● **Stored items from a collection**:

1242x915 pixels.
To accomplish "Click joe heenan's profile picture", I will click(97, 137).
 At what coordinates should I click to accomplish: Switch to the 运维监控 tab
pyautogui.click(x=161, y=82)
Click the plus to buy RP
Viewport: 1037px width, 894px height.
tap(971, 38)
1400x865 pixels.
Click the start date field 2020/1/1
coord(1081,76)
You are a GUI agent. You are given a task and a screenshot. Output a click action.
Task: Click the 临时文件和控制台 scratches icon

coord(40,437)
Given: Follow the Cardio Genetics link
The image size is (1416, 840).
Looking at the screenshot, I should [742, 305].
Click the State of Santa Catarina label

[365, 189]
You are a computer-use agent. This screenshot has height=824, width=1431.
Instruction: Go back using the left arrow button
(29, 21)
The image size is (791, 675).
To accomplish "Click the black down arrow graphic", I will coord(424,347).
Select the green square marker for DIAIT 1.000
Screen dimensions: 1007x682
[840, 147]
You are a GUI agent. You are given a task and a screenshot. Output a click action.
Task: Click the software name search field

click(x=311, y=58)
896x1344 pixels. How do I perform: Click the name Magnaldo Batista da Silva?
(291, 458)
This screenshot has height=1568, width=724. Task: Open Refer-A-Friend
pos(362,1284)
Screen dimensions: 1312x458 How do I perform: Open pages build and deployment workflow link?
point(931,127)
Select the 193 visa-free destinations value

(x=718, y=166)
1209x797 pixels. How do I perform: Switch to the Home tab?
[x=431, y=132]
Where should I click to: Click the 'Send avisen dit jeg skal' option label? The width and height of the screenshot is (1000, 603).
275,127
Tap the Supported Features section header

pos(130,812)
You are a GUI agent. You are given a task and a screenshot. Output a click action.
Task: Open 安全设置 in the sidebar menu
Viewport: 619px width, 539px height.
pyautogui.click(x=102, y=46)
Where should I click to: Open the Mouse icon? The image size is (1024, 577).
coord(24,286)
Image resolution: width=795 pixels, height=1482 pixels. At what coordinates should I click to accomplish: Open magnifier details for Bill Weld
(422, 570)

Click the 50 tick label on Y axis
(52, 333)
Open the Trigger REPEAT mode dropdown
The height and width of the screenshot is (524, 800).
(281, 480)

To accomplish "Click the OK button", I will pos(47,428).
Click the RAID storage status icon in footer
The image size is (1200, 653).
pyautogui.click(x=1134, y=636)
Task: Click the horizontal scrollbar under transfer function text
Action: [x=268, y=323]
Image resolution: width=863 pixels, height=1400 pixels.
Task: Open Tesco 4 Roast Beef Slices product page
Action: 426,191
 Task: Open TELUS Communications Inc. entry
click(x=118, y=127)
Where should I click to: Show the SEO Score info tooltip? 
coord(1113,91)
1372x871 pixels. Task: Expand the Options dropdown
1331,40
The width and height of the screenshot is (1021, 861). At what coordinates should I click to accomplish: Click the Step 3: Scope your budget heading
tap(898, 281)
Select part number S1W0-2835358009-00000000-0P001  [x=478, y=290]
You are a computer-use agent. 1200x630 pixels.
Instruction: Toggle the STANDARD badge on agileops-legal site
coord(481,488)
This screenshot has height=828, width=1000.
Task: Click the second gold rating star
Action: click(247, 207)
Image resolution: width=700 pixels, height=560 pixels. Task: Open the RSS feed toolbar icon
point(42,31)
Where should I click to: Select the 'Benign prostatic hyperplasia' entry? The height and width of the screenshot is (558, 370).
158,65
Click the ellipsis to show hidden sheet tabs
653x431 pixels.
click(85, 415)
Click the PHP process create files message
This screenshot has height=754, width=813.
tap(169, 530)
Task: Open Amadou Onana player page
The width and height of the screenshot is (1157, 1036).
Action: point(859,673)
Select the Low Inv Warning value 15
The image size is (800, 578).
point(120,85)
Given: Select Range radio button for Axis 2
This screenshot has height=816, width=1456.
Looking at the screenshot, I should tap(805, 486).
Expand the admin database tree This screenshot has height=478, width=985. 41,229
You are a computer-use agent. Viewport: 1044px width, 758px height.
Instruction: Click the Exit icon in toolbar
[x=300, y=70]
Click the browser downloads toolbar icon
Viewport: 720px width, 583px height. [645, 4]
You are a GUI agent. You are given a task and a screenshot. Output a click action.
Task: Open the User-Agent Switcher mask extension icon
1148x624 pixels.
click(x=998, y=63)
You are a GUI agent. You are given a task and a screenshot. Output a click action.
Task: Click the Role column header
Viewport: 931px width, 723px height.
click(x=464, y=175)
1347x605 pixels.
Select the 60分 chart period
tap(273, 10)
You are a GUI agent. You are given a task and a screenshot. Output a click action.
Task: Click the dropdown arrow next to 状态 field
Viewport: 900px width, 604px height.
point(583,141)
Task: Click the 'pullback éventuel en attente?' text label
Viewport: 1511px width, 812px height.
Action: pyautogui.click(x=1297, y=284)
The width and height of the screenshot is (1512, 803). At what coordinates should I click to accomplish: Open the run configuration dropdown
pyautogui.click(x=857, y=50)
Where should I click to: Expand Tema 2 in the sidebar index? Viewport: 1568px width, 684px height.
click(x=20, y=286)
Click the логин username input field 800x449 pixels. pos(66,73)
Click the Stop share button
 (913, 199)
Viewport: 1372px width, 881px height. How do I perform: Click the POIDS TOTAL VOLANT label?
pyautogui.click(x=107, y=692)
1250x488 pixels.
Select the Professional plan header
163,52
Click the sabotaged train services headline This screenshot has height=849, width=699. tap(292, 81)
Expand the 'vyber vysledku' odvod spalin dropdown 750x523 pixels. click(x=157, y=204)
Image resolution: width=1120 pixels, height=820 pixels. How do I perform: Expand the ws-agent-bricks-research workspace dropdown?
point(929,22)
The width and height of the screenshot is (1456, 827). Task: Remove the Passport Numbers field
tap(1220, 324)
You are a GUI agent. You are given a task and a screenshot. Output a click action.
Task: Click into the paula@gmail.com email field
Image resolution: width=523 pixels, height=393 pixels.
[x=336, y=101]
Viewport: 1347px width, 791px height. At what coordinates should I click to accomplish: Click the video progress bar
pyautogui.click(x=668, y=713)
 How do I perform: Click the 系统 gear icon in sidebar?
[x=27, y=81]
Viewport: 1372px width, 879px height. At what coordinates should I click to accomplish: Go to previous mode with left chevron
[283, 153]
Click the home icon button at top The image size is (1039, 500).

● **What is being asked**:
Restate the entries above. Match them exactly.

● **Solution to this problem**:
1242x915 pixels.
To accomplish "Click joe heenan's profile picture", I will click(97, 137).
 At what coordinates should I click to accomplish: Switch to the 运维监控 tab
pyautogui.click(x=161, y=82)
Click the plus to buy RP
Viewport: 1037px width, 894px height.
tap(971, 38)
1400x865 pixels.
Click the start date field 2020/1/1
coord(1081,76)
You are a GUI agent. You are given a task and a screenshot. Output a click action.
Task: Click the 临时文件和控制台 scratches icon

coord(40,437)
Given: Follow the Cardio Genetics link
The image size is (1416, 840).
Looking at the screenshot, I should [742, 305].
Click the State of Santa Catarina label

[365, 189]
You are a computer-use agent. This screenshot has height=824, width=1431.
Instruction: Go back using the left arrow button
(29, 21)
The image size is (791, 675).
To accomplish "Click the black down arrow graphic", I will coord(424,347).
Select the green square marker for DIAIT 1.000
Screen dimensions: 1007x682
[840, 147]
You are a GUI agent. You are given a task and a screenshot. Output a click action.
Task: Click the software name search field

click(x=311, y=58)
896x1344 pixels. How do I perform: Click the name Magnaldo Batista da Silva?
(291, 458)
This screenshot has height=1568, width=724. Task: Open Refer-A-Friend
pos(362,1284)
Screen dimensions: 1312x458 How do I perform: Open pages build and deployment workflow link?
point(931,127)
Select the 193 visa-free destinations value

(x=718, y=166)
1209x797 pixels. How do I perform: Switch to the Home tab?
[x=431, y=132]
Where should I click to: Click the 'Send avisen dit jeg skal' option label? The width and height of the screenshot is (1000, 603).
275,127
Tap the Supported Features section header

pos(130,812)
You are a GUI agent. You are given a task and a screenshot. Output a click action.
Task: Open 安全设置 in the sidebar menu
Viewport: 619px width, 539px height.
pyautogui.click(x=102, y=46)
Where should I click to: Open the Mouse icon? The image size is (1024, 577).
coord(24,286)
Image resolution: width=795 pixels, height=1482 pixels. At what coordinates should I click to accomplish: Open magnifier details for Bill Weld
(422, 570)

Click the 50 tick label on Y axis
(52, 333)
Open the Trigger REPEAT mode dropdown
The height and width of the screenshot is (524, 800).
(281, 480)

To accomplish "Click the OK button", I will pos(47,428).
Click the RAID storage status icon in footer
The image size is (1200, 653).
pyautogui.click(x=1134, y=636)
Task: Click the horizontal scrollbar under transfer function text
Action: [x=268, y=323]
Image resolution: width=863 pixels, height=1400 pixels.
Task: Open Tesco 4 Roast Beef Slices product page
Action: 426,191
 Task: Open TELUS Communications Inc. entry
click(x=118, y=127)
Where should I click to: Show the SEO Score info tooltip? 
coord(1113,91)
1372x871 pixels. Task: Expand the Options dropdown
1331,40
The width and height of the screenshot is (1021, 861). At what coordinates should I click to accomplish: Click the Step 3: Scope your budget heading
tap(898, 281)
Select part number S1W0-2835358009-00000000-0P001  [x=478, y=290]
You are a computer-use agent. 1200x630 pixels.
Instruction: Toggle the STANDARD badge on agileops-legal site
coord(481,488)
This screenshot has height=828, width=1000.
Task: Click the second gold rating star
Action: click(247, 207)
Image resolution: width=700 pixels, height=560 pixels. Task: Open the RSS feed toolbar icon
point(42,31)
Where should I click to: Select the 'Benign prostatic hyperplasia' entry? The height and width of the screenshot is (558, 370).
158,65
Click the ellipsis to show hidden sheet tabs
653x431 pixels.
click(85, 415)
Click the PHP process create files message
This screenshot has height=754, width=813.
tap(169, 530)
Task: Open Amadou Onana player page
The width and height of the screenshot is (1157, 1036).
Action: point(859,673)
Select the Low Inv Warning value 15
The image size is (800, 578).
point(120,85)
Given: Select Range radio button for Axis 2
This screenshot has height=816, width=1456.
Looking at the screenshot, I should tap(805, 486).
Expand the admin database tree This screenshot has height=478, width=985. 41,229
You are a computer-use agent. Viewport: 1044px width, 758px height.
Instruction: Click the Exit icon in toolbar
[x=300, y=70]
Click the browser downloads toolbar icon
Viewport: 720px width, 583px height. [645, 4]
You are a GUI agent. You are given a task and a screenshot. Output a click action.
Task: Open the User-Agent Switcher mask extension icon
1148x624 pixels.
click(x=998, y=63)
You are a GUI agent. You are given a task and a screenshot. Output a click action.
Task: Click the Role column header
Viewport: 931px width, 723px height.
click(x=464, y=175)
1347x605 pixels.
Select the 60分 chart period
tap(273, 10)
You are a GUI agent. You are given a task and a screenshot. Output a click action.
Task: Click the dropdown arrow next to 状态 field
Viewport: 900px width, 604px height.
point(583,141)
Task: Click the 'pullback éventuel en attente?' text label
Viewport: 1511px width, 812px height.
Action: pyautogui.click(x=1297, y=284)
The width and height of the screenshot is (1512, 803). At what coordinates should I click to accomplish: Open the run configuration dropdown
pyautogui.click(x=857, y=50)
Where should I click to: Expand Tema 2 in the sidebar index? Viewport: 1568px width, 684px height.
click(x=20, y=286)
Click the логин username input field 800x449 pixels. pos(66,73)
Click the Stop share button
 (913, 199)
Viewport: 1372px width, 881px height. How do I perform: Click the POIDS TOTAL VOLANT label?
pyautogui.click(x=107, y=692)
1250x488 pixels.
Select the Professional plan header
163,52
Click the sabotaged train services headline This screenshot has height=849, width=699. tap(292, 81)
Expand the 'vyber vysledku' odvod spalin dropdown 750x523 pixels. click(x=157, y=204)
Image resolution: width=1120 pixels, height=820 pixels. How do I perform: Expand the ws-agent-bricks-research workspace dropdown?
point(929,22)
The width and height of the screenshot is (1456, 827). Task: Remove the Passport Numbers field
tap(1220, 324)
You are a GUI agent. You are given a task and a screenshot. Output a click action.
Task: Click into the paula@gmail.com email field
Image resolution: width=523 pixels, height=393 pixels.
[x=336, y=101]
Viewport: 1347px width, 791px height. At what coordinates should I click to accomplish: Click the video progress bar
pyautogui.click(x=668, y=713)
 How do I perform: Click the 系统 gear icon in sidebar?
[x=27, y=81]
Viewport: 1372px width, 879px height. At what coordinates should I click to accomplish: Go to previous mode with left chevron
[283, 153]
Click the home icon button at top The image size is (1039, 500).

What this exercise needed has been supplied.